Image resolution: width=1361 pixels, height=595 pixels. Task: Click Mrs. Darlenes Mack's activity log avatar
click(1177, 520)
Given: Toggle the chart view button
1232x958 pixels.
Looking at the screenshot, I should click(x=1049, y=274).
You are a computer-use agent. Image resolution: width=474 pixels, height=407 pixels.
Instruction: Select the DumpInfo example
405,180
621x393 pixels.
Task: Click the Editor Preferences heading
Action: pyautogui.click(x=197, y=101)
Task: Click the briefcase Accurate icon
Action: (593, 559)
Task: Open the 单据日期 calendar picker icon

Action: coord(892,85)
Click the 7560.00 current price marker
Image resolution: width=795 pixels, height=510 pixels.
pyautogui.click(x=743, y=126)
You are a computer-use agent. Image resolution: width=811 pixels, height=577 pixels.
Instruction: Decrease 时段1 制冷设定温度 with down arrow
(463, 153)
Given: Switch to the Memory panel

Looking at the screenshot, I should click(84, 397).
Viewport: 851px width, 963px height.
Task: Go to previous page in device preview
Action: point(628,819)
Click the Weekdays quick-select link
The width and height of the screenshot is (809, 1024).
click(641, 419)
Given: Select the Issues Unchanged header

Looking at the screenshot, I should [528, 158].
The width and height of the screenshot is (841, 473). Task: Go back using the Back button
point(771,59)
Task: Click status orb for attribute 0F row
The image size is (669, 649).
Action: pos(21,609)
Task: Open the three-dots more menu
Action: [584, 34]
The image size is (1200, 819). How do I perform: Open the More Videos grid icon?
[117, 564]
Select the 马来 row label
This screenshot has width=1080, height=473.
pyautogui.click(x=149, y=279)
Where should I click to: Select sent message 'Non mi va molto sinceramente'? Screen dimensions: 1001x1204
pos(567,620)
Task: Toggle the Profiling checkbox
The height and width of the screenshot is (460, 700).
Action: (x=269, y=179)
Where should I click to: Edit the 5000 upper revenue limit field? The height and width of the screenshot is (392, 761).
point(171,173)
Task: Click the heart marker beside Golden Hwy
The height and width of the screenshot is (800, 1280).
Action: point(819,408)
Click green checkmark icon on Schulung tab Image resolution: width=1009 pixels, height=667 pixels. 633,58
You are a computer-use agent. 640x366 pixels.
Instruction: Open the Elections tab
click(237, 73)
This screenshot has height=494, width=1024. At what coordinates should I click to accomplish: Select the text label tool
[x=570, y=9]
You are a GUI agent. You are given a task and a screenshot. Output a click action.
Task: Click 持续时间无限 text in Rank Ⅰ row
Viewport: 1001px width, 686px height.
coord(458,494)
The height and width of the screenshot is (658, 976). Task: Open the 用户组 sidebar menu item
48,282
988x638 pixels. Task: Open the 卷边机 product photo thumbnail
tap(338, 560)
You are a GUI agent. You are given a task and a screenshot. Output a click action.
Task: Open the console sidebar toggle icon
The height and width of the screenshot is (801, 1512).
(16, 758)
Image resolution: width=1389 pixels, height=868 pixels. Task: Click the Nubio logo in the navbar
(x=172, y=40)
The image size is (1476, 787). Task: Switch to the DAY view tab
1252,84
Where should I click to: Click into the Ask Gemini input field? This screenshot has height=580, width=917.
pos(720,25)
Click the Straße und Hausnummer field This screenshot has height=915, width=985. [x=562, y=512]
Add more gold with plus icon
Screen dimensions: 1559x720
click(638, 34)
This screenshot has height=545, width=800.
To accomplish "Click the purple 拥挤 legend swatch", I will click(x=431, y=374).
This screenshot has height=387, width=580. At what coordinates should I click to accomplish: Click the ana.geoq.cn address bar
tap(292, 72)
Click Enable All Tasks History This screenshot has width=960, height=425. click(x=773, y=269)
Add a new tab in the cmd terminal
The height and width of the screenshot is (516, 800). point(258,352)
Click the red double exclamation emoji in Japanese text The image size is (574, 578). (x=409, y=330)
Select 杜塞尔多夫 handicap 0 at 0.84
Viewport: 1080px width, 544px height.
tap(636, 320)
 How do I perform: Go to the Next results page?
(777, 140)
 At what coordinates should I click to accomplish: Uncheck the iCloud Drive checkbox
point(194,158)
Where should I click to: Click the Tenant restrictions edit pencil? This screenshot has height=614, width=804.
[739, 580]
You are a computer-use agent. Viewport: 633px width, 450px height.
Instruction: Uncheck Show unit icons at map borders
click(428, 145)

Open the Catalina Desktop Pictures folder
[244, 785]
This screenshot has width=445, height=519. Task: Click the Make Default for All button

###

- Problem statement
Lines from the one holding "Viewport: 1080px width, 544px height." through the end of the material above should be output exactly, and all others skipped.

- Worked solution
Viewport: 1080px width, 544px height.
tap(636, 320)
 How do I perform: Go to the Next results page?
(777, 140)
 At what coordinates should I click to accomplish: Uncheck the iCloud Drive checkbox
point(194,158)
Where should I click to: Click the Tenant restrictions edit pencil? This screenshot has height=614, width=804.
[739, 580]
You are a computer-use agent. Viewport: 633px width, 450px height.
Instruction: Uncheck Show unit icons at map borders
click(428, 145)

Open the Catalina Desktop Pictures folder
[244, 785]
This screenshot has width=445, height=519. Task: Click the Make Default for All button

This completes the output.